New Greg Greenway Album

Robert Curtis (robert@calculus.net)
Tue, 12 May 1998 12:13:41 -0400 (EDT)

New Album Review
Album: Mussolini's Head
Artist: Greg Greenway
Label: Eastern Front Records

Available on-line at:
Eastern Front: http://www.easternfront.com
FolkWeb: http://www.folkweb.com

Not in stores for some weeks yet. Hot off the presses.

Overall Grade: A+.

This album moves Greenway out of the blurry-eyed, cause-oriented,
"we can save the world" albums of the past into a dark
songwriter who engages pain, suffering, anger, and helplessness
- not from the "we shall overcome" viewpoint, but rather from the
"loss is a common fact" theme.

Beginning with "Driving", a song about loosing a loved one to
AIDS, Greenway captures the helplessness and fragility of life, and the
attempted escape by those left behind. "I'm alone behind
this dark windshield, afraid, and there's no driving this pain away."
(Co-written with Susan Werner)

◆ BRIEF A:
In the rows below, reproduce word for word the lines from the one containing "Expand the Contact us dropdown arrow" through the one containing "This screenshot has width=1200, height=844.", with both of those lines included.

◆ LISTED RECORDS:
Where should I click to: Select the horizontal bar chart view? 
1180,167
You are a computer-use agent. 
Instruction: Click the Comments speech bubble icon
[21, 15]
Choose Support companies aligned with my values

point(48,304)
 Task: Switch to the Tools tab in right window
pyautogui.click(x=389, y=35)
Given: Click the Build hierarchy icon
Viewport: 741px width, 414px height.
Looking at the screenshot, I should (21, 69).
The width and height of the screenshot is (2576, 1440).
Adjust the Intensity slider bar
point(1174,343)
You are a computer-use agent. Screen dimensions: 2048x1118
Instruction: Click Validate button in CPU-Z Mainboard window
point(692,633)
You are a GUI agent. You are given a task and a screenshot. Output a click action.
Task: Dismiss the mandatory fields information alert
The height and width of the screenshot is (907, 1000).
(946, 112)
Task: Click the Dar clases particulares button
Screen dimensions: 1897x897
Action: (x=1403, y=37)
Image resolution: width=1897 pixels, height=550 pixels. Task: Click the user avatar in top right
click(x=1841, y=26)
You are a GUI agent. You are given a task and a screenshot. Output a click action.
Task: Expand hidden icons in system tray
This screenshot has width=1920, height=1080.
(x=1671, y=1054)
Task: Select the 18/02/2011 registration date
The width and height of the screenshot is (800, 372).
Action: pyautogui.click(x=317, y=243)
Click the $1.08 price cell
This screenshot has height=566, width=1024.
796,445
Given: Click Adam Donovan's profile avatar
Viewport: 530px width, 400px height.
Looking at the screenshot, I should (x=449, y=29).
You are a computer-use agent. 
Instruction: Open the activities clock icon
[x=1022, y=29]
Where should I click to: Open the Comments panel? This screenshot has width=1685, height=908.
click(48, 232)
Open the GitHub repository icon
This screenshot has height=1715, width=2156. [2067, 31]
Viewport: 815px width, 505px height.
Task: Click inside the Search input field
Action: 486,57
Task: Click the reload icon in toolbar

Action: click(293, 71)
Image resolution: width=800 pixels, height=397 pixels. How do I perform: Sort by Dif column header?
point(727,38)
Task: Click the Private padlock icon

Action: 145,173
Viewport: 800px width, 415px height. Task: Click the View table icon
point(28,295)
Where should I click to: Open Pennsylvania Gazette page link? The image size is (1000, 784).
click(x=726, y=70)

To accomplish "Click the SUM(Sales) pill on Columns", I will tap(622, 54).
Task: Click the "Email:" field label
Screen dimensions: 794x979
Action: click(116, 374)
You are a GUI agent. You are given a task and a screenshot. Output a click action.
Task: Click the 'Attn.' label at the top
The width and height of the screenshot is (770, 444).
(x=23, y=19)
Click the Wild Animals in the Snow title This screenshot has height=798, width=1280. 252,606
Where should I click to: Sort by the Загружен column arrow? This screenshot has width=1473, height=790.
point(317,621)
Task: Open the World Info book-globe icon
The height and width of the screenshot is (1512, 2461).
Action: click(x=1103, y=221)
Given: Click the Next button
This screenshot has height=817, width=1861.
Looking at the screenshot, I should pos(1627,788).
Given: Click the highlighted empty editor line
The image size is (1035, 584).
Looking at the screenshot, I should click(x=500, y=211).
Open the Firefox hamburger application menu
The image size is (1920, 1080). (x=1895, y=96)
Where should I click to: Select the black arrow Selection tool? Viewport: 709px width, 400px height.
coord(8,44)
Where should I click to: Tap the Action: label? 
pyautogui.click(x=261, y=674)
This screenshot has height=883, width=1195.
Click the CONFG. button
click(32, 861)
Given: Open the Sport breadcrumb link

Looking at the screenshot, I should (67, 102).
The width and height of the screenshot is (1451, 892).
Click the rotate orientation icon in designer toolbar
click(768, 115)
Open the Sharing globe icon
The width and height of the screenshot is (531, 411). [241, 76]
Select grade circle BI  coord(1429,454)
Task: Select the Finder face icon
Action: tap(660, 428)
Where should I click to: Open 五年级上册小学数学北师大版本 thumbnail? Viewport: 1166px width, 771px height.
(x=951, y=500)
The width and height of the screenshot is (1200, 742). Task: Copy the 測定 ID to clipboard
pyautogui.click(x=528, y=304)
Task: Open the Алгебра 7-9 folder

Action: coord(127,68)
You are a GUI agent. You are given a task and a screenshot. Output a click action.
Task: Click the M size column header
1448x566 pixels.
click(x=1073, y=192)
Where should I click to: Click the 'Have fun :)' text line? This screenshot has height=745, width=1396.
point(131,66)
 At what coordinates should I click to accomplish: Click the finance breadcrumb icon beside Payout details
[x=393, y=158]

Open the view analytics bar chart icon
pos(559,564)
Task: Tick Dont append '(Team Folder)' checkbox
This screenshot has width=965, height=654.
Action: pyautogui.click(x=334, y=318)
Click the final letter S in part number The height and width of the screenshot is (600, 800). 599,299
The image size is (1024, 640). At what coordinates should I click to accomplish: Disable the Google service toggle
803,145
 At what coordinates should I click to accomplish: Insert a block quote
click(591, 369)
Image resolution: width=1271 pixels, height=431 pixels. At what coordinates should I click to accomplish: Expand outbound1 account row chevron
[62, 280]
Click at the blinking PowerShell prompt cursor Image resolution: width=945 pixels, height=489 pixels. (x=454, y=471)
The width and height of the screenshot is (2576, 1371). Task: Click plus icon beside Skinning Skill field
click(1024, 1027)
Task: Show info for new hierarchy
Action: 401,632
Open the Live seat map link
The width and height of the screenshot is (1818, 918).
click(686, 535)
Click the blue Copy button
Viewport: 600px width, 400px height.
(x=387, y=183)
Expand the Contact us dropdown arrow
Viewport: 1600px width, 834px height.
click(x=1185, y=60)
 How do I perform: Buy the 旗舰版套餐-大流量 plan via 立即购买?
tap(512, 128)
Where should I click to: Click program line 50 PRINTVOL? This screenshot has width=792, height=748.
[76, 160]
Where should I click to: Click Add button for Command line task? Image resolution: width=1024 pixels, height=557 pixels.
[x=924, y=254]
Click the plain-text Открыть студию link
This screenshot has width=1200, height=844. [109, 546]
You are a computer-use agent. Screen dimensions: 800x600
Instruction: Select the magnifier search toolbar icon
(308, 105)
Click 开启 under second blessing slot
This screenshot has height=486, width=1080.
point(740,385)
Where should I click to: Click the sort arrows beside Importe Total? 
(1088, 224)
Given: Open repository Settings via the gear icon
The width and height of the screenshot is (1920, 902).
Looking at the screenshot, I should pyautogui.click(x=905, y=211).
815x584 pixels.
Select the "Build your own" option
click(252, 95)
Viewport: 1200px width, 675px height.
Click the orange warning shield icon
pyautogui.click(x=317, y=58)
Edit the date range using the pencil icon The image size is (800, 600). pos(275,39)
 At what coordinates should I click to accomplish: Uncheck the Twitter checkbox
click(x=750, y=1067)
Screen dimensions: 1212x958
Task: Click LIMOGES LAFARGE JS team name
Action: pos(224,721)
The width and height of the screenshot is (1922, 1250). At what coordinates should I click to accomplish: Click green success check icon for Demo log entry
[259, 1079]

◆ BRIEF B:
According to the album review, which label put out Mussolini's Head?

◆ CORRECT RESPONSE A:
Expand the Contact us dropdown arrow
Viewport: 1600px width, 834px height.
click(x=1185, y=60)
 How do I perform: Buy the 旗舰版套餐-大流量 plan via 立即购买?
tap(512, 128)
Where should I click to: Click program line 50 PRINTVOL? This screenshot has width=792, height=748.
[76, 160]
Where should I click to: Click Add button for Command line task? Image resolution: width=1024 pixels, height=557 pixels.
[x=924, y=254]
Click the plain-text Открыть студию link
This screenshot has width=1200, height=844. [109, 546]

◆ CORRECT RESPONSE B:
Eastern Front Records